As the interviews illustrated, there was a preference to communicate personally with patients with letters or phone calls rather than use automated systems of letters, texts or emails. At the same time this personal investment was viewed as being time intensive for staff and costly to the practice. Interviewees were aware of what an effective call/recall system entailed but conveyed a gap between what was ideal and what was feasible. General practices provide a wide range of primary care services of which immunisation is a small component. Investing in effective call/recall was seen as requiring more effort than what vaccination services necessitated.

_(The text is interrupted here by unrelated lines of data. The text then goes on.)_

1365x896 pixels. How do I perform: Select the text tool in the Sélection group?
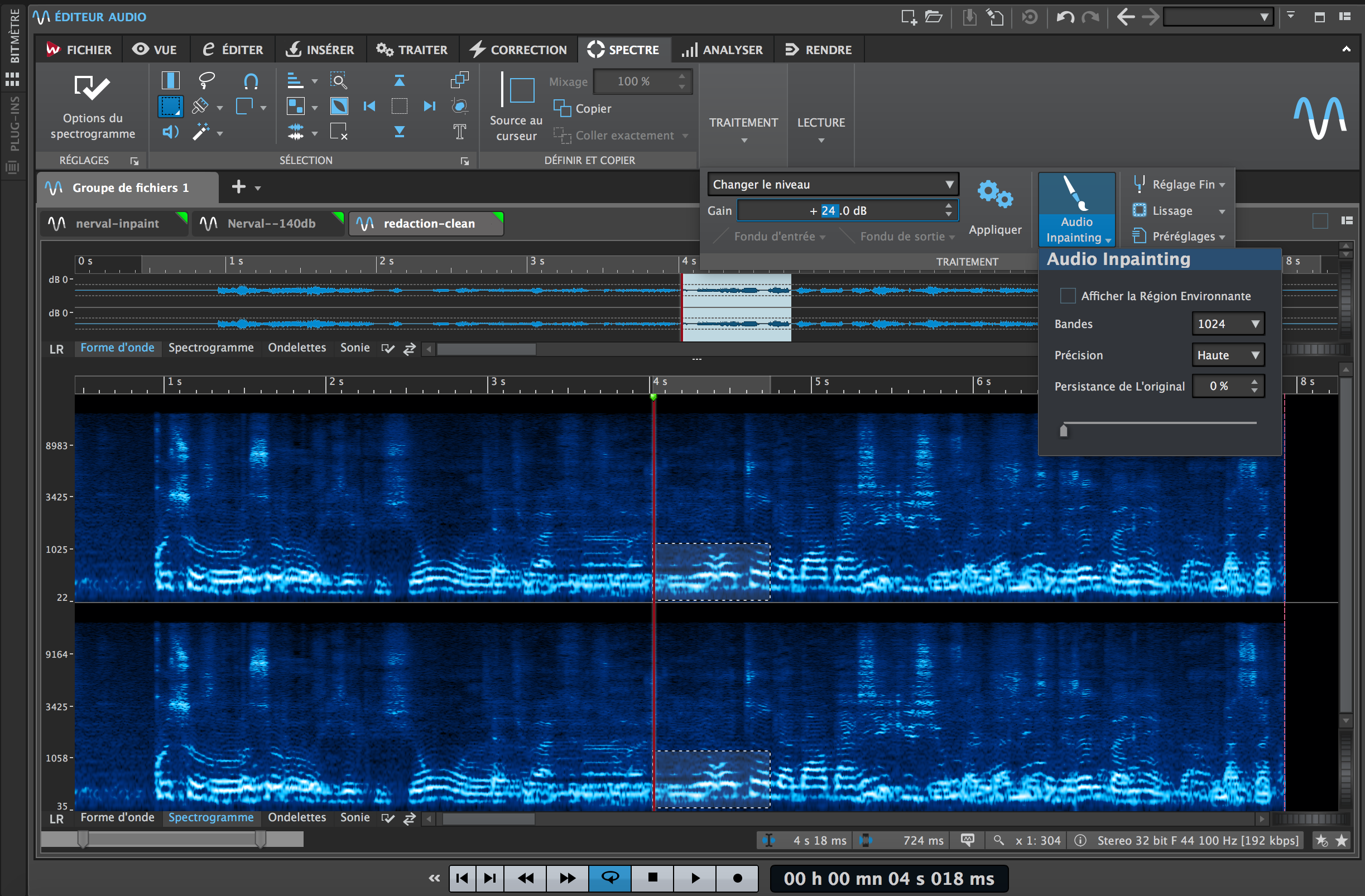point(459,132)
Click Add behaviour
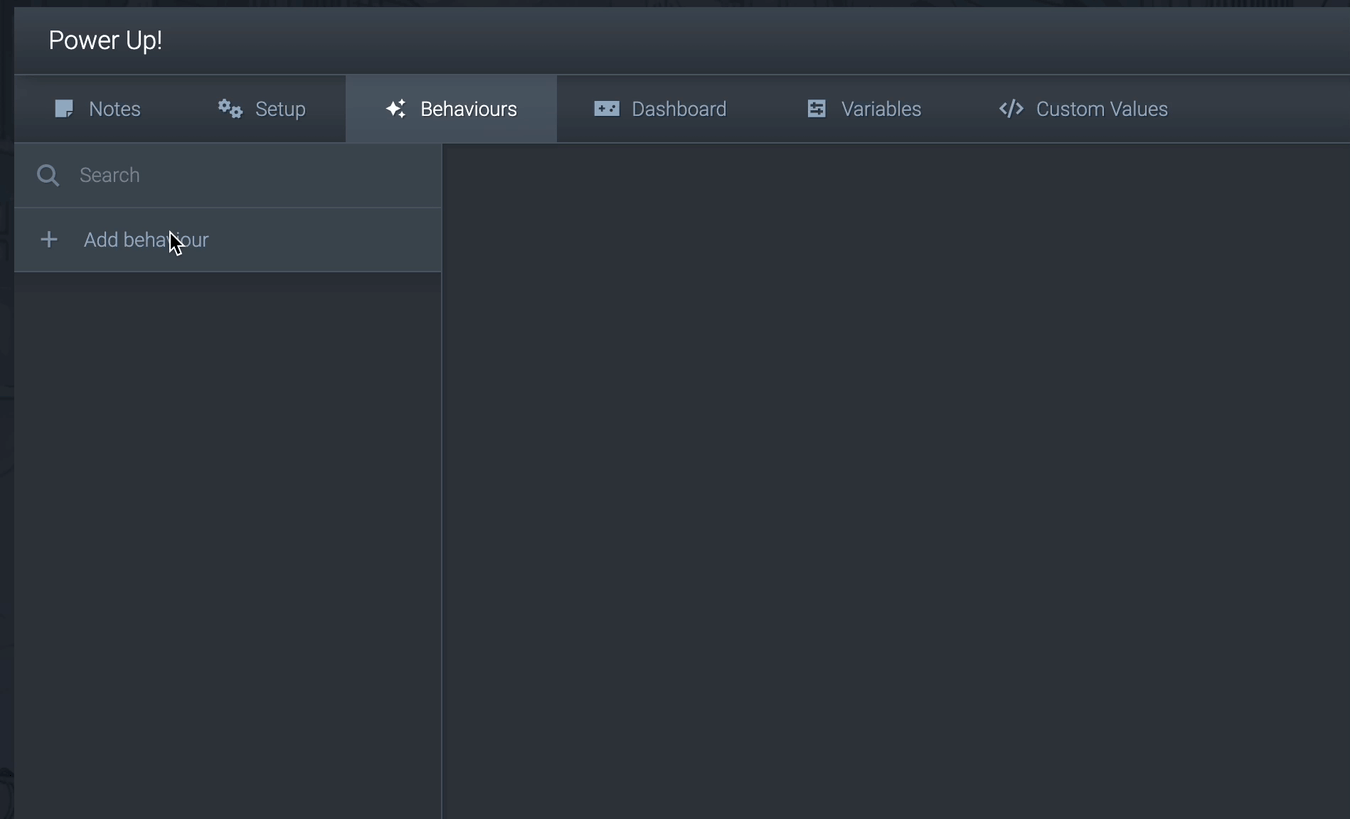The width and height of the screenshot is (1350, 819). point(145,239)
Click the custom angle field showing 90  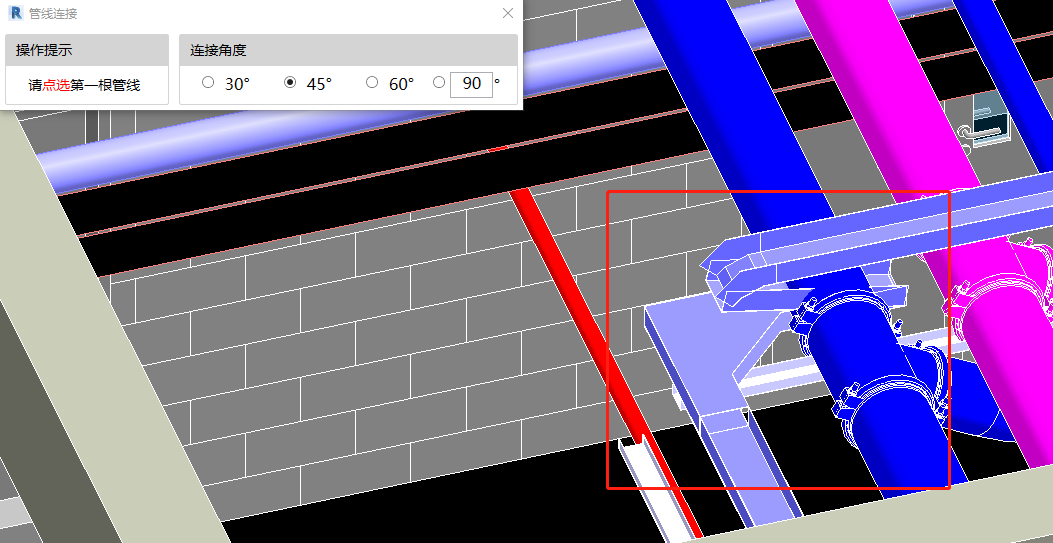(x=471, y=84)
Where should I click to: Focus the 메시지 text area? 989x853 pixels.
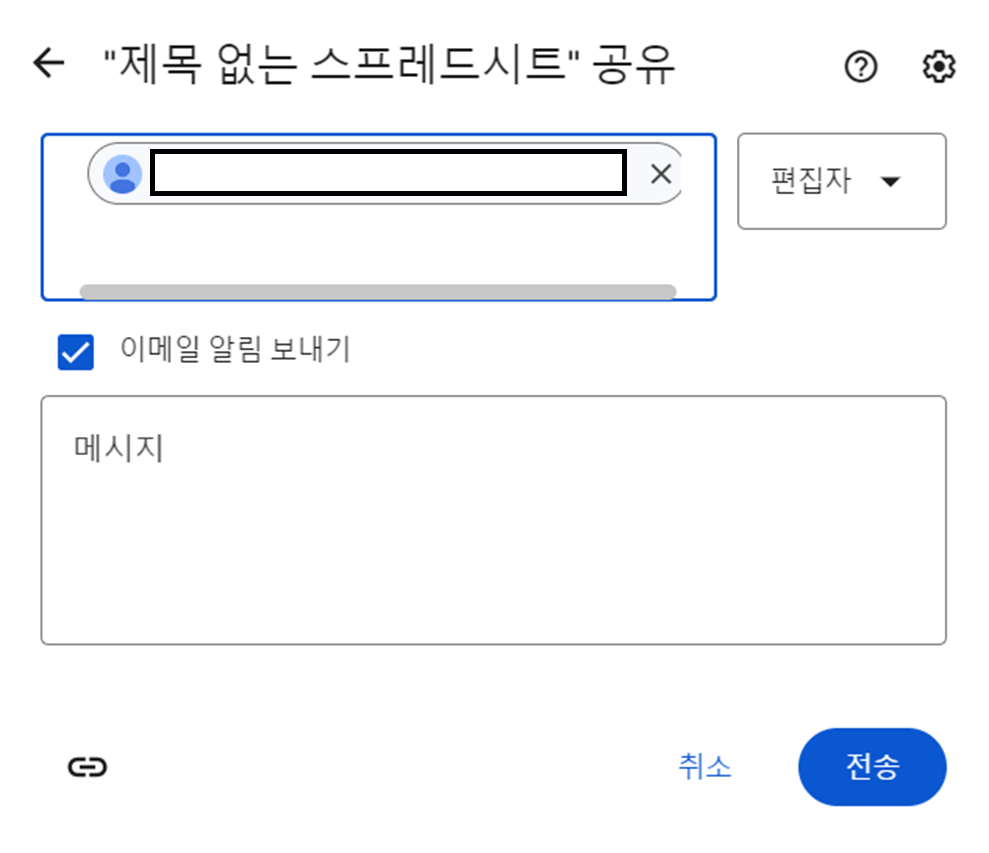(494, 521)
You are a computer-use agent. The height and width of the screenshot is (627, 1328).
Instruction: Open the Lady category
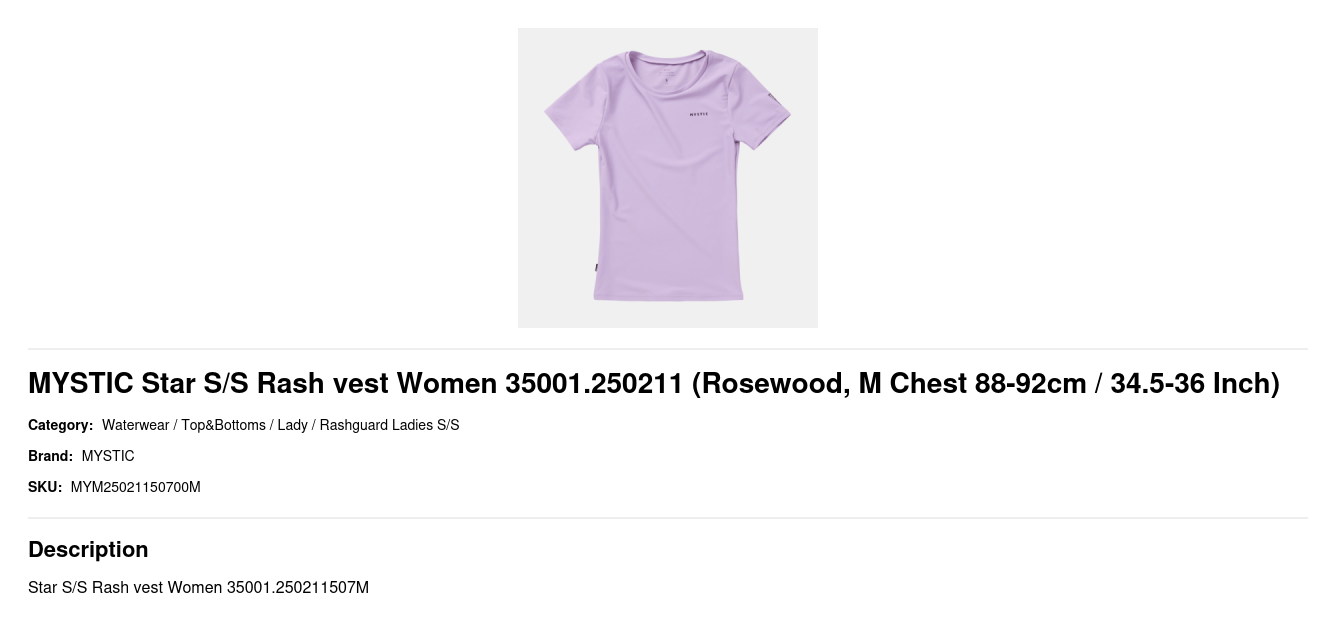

While the body of evidence has focused on the effectiveness of call/recall on improving vaccine uptake, there are some data on barriers and facilitators to its implementation. Similar to this study, financial and human resource constraints are the main impediments.4 Person-to-person telephone invites and reminders have been found by to be the most effective single approach,5,9 a mix of reminders being better than one approach9 and the timing of reminder having no effect on attendance.6 There is an emerging body of RCT evidence for text messages improving uptake of childhood immunisation appointments,17-19 including parents preferring texts to letters or phone calls17,20,21 and texts being the cheapest form of reminder.6 Evidence is lacking for emails,22 web-based and smart phone interventions,23 but there are studies underway looking at apps.24

Centralised call/recall systems with automated invites have been found in USA (and one London before-and-after study25) to be more effective than practice based systems in improving uptake of vaccination services.26-28 However, these studies have been conducted within research environments with financial investment and there is no clear indication of sustainability once implemented into mainstream service. None had long-term follow up with most analysing effectiveness at one year after the intervention. As this study shows, there is variation in call/recall processes across individual general practices but with common barriers of resources and staff capacity. Practices also liked ownership of call/recall. Any standardising of call/recall processes to improve immunisation uptake should be done collectively across groups of general practices, General Practice Federations or Alliances and CCGs. This can free up resource and ensure better equity for patients. The findings of this study can help instigate these collaborations.

Limitations of this study relate to selection and social desirability bias. It is possible that those who responded to the survey were more likely to have call/recall systems than those who did not. Those who engaged with the researchers are the same practices that interact regularly with the NHS England (London Region) public health commissioning team and so may be more familiar with immunisation updates and policies. Because this study was conducted on behalf of NHS England (London Region) public health commissioning team, respondents may have been reticent to fully disclose their problems with instigating call/recall particularly where they are contracted to do call/recall.

Conclusion

This is the first study to describe how call/recall for immunisations is utilized in day-to-day general practice in the UK. Delivery of call/recall is variable and not wide-spread. It is also costly and human and paper resource intensive. Implementing best practice evidence will require investment and consorted effort, in particular, promoting the use of automated computer processes using text invites and reminders.